Is he the second coming of Juan Marichal, of Bob Gibson, much as pundits labeled him over the first half of 2010?
The guy who tossed the first Rockies no-hitter in franchise history? Who tornadoed through the National League from April to June, with an 11-1 record, a gnat-sized ERA of 0.93 and two separate strings of three straight starts without a run allowed on his way to the nod as NL starter at the 2010 All-Star Game?
Or is he merely the out-of-control and inconsistent youngster from the D.R., as he proved to be over the second half of 2010? Just another Pedro Martinez wannabe?
Is he the enigma who lost his focus and killer instinct to end 2010 on a down note, failing to win 20 games after believers and doubters alike dared to wonder out loud if Jimenez might reach the inhuman plateau of 30 wins in a single season?
Is he just something in between? Like Pikes, did he already peak?
One thing is as certain as the Colorado altitude: Jimenez can no longer take anyone by surprise. Hitters league-wide label Jimenez's stuff as the nastiest thing since cow pies. MLB selected Jimenez as one of three player spokesmen for its "MLB Always Epic" campaign to kick off the 2011 season (along with Felix Hernandez and the Beard itself, Brian Wilson).

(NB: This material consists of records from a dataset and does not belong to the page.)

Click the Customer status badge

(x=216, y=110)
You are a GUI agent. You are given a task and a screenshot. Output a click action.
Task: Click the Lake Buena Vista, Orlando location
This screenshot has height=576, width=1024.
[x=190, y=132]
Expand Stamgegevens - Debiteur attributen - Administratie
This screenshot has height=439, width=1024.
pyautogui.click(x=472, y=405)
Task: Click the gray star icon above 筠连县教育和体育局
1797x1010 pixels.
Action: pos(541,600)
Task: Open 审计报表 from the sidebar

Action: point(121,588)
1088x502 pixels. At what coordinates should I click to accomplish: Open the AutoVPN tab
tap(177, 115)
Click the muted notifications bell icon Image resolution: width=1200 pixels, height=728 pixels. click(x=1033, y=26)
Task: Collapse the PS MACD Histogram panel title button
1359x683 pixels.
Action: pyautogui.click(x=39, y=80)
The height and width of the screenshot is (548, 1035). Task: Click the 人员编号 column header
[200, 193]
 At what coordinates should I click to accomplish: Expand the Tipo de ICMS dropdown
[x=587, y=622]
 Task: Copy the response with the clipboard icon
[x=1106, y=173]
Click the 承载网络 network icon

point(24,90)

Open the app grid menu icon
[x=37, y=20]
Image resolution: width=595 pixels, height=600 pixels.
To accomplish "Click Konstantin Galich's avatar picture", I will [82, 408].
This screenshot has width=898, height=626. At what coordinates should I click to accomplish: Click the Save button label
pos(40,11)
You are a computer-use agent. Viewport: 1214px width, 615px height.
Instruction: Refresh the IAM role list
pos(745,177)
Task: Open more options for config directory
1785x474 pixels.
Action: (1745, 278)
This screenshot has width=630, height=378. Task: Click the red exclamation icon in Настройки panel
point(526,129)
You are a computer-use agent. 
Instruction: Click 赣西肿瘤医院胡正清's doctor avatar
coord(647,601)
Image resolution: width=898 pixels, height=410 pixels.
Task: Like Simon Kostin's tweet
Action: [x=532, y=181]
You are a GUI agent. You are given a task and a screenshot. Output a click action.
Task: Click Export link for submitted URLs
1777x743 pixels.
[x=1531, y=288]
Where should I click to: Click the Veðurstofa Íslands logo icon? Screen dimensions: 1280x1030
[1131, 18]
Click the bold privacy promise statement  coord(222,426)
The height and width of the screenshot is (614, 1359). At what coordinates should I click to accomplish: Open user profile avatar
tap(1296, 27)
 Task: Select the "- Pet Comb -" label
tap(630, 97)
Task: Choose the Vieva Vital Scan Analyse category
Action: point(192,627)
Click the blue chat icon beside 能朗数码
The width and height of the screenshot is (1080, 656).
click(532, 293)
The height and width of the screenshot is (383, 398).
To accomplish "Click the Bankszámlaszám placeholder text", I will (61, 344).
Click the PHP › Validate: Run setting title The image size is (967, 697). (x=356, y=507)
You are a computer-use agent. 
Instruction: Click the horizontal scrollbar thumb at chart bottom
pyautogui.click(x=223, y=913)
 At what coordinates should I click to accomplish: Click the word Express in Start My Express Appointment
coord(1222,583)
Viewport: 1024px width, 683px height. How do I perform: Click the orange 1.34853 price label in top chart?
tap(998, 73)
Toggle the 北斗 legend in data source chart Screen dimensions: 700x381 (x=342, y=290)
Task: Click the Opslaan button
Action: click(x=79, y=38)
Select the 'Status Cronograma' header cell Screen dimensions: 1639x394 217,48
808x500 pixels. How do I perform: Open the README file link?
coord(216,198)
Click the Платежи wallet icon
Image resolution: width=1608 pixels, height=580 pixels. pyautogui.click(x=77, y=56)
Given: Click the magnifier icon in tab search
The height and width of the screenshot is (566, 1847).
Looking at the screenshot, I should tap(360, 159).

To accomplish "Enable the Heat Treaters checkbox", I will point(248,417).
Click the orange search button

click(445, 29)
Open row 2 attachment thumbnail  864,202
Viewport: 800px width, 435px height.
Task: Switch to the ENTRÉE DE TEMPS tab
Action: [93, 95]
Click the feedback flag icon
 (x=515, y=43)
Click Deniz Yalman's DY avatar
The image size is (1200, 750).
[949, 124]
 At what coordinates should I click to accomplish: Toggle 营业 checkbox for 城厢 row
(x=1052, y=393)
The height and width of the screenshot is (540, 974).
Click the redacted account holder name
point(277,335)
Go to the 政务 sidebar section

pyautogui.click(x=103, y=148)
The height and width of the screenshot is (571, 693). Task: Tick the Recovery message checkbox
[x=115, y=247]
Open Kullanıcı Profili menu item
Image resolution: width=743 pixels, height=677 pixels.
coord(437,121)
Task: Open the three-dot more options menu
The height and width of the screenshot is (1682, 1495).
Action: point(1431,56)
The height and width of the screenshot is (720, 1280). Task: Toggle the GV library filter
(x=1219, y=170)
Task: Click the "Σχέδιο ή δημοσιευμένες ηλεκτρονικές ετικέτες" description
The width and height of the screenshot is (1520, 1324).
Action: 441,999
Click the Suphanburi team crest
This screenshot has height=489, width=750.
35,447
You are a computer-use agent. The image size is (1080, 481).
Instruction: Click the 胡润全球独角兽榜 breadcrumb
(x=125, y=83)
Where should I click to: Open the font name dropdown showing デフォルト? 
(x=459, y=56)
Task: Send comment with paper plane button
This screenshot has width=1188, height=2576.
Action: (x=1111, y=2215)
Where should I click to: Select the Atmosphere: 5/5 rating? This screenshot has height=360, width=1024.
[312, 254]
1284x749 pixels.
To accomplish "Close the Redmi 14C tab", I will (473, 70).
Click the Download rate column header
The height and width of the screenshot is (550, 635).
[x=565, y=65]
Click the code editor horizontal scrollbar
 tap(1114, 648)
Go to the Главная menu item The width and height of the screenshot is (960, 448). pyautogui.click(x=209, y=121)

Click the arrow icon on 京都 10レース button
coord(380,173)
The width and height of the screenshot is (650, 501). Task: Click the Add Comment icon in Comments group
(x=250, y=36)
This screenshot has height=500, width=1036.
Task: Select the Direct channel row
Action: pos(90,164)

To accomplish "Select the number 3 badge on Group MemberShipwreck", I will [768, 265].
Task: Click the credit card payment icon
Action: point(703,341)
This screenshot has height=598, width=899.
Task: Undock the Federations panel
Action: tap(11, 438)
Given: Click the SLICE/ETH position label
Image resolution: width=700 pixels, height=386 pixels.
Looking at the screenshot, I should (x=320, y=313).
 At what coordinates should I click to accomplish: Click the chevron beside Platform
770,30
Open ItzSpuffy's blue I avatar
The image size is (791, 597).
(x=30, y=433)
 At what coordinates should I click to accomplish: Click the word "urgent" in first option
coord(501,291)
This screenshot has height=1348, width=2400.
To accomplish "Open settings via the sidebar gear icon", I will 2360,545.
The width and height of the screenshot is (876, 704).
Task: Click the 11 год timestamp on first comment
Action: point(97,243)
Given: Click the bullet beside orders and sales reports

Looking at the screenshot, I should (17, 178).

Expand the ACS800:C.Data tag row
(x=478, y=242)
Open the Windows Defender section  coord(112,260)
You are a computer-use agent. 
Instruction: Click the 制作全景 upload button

Comparisons to Marichal and Gibson will do that. Making hitters look silly time and again has a way of catching their attention.
In addition, well-respected baseball writers, from Baseball Prospectus 2011 to the sabermetricians at FanGraphs and beyond, have predicted that Jimenez will have a slight fall-off from the 2010 campaign that earned him a respectable third-place finish in the NL Cy Young competition.
Sabermetricians point out that although Ubaldo nearly defied description by keeping his 2010 ERA below 3.00 (2.88 to be exact), his xFIP in 2010 stood nearly a full point higher (3.60), thus predicting an uptick in his 2011 ERA.
Yet, be warned that marking Jimenez a one-hit wonder could be a far greater mistake than pitching with a torn cuticle. Carlos Gonzalez, for one, has remarked that despite his cucumber-salad-cool exterior, there is nary a more competitive man in the Rockies clubhouse than Jimenez.
Jimenez reckons to be nastier than ever before.
Nastier than the youngster whose electric arm caused a complete power outage at Coors Field during a 2007 playoff game against the Philadelphia Phillies amidst the swirling winds of downtown Denver in Rocktober.
Nastier than the 2010 Jimenez who won 19 games, struck out 214 and tossed what Baseball Prospectus has labeled the greatest season by a Rockies starting pitcher ever. Yes, ever.
A patient front office and superb starts in Pittsburgh from Tweedle-5 and Tweedle-6 of the Rockies starting rotation (Esmil Rogers and Greg Reynolds) have allowed Jimenez the chance to rehabilitate his injury in peace, without incessant media stories questioning his toughness and dooming the Rockies to failure in his absence.
That is, of course, until the bullies of the NL West, the reigning World Series champion San Francisco Giants, torched the Rockies in an 8-1 victory behind the magic and chicanery of two-time NL Cy Young winner Tim Lincecum on Monday night at a blustery Coors Field, with the Giants simultaneously exposing Rogers for what he really is: a back-of-the-rotation starter at best, capable of pulling out a gem here, there and every so often.
Put better: Rogers (and Reynolds, for that matter) ain't no Ubaldo Jimenez. The million-dollar question in 2011, however, is whether Jimenez can or will be Jimenez.
Like a certain famous cuticle, public opinion is torn as to which Jimenez will storm the Rockies in 2011. Entering Tuesday's long-awaited second start for the Rockies ace, the resilient Colorado baseball club stands at 12-4, alone atop the NL West for more than a hiccup for the first time since dental floss.
There is no split decision on one point, however: The Rockies will go as far as the rocket residing on Jimenez's right arm can launch them.